After this surgery most people find it difficult to get an erection strong enough for sex. It can take anything from a few months to three years for erections to return and they may not be as strong as before.

Around half will never achieve natural erections again.

The best way to aid your recovery is through penile rehabilitation, which involves using medication and a vacuum pump to help with blood flow to the penis.

Early support and treatment is vital, as the effects can be much better managed if treated sooner, so anyone undergoing the surgery should ensure they explore all options with their medical team.

Prostate Cancer UK can offer information and advice, so go to prostatecanceruk.org or speak to one of their specialist nurses on 0800 074 8383.

Since my menopause, sex feels painful. Is there anything I can do?

One survey suggested 84% of menopausal women find intercourse painful. The most common reason is a decrease in estrogen, which can thin the lining of the vagina, leaving it less elastic and less lubricated.

As a first step, avoid washing with drying soap and shower gels, spend more time on foreplay, and use lubrication (like the water-based YES, £ 5.99, Lovehoney).

Do pelvic floor exercises and maintain your sex life because stopping sex can make things worse. If things don't improve, see your doctor, as HRT or a topical estrogen cream can relieve your symptoms.

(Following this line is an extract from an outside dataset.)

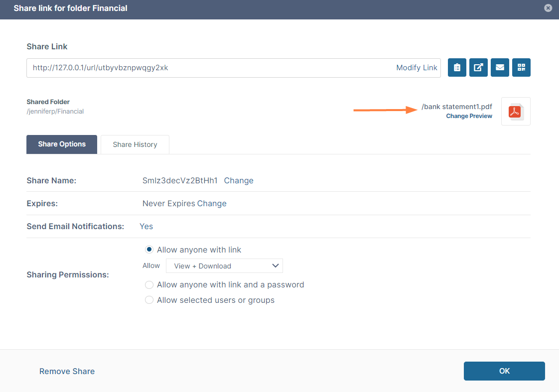Choose Allow selected users or groups
The image size is (559, 392).
click(x=149, y=300)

Most sexual activity puts some strain on the heart

I'm a 50-year-old man and I've lost my mojo. Is there such a thing as the "male menopause"?

It's true that undergo hormonal changes as they age, with testosterone levels starting to decline at around 40, so by your fifties you can start to feel like you're losing your "oomph."

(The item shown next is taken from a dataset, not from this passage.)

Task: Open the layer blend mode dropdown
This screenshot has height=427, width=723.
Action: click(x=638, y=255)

To combat this, you might look for temporary adrenaline rushes through alcohol, restarting a high-octane hobby like motorcycling, or loading up on responsibility at work – often labeled as suffering from a midlife crisis.

About time these things can cause additional stress which can lower your health and mood even more.

To regain your mojo, look to reduce your stress levels and focus on your health. Try a high-protein, low-carb diet, such as Tom Kerridge's Dopamine Diet, to improve things.

Cut back on alcohol and try a physical hobby with your partner, such as ballroom dancing.

All those Strictly love affairs aren't a coincidence: dancing has consistently proven itself to flood the brain with the sexy bonding hormone oxytocin.

I had a heart attack three weeks ago. My libido has returned, but would sex put too much of a strain on my heart?

According to the British Heart Foundation, you're usually able to start having sex again once you feel well enough, usually about four to six weeks after a heart attack, and it won't put you at further risk or having another.

Most sexual activity is about the same strain on the heart as walking up a flight of stairs. If you're worried, see your GP for reassurance.

You''re usually able to start having sex again once you feel well enough, usually about four to six weeks after a heart attack

I'm struggling to perform in the bedroom. What can I do?

If you can't achieve an erection through any stimulation, including masturbation, you might be suffering from erectile dysfunction.

Talk to your doctor to rule out any physical problems, as ED can be caused by a hardening of the arteries in the body which can heighten your risk of heart disease.

Also, discuss solutions, such as trying the drug Viagra.

If, however, you can still achieve an erection but it feels less reliable than before, you might be suffering from what is known as erectile dissatisfaction.

That's when it takes more effort to achieve erection, and it can disappear if you get distracted.

Erectile dissatisfaction can happen if you lose fitness, if your relationship becomes predictable, or you're tired.

In this case, a full life check-up is a good idea.

Spend more time on foreplay with your partner, reconnect emotionally, and look for ways to reduce your stress levels and boost your fitness.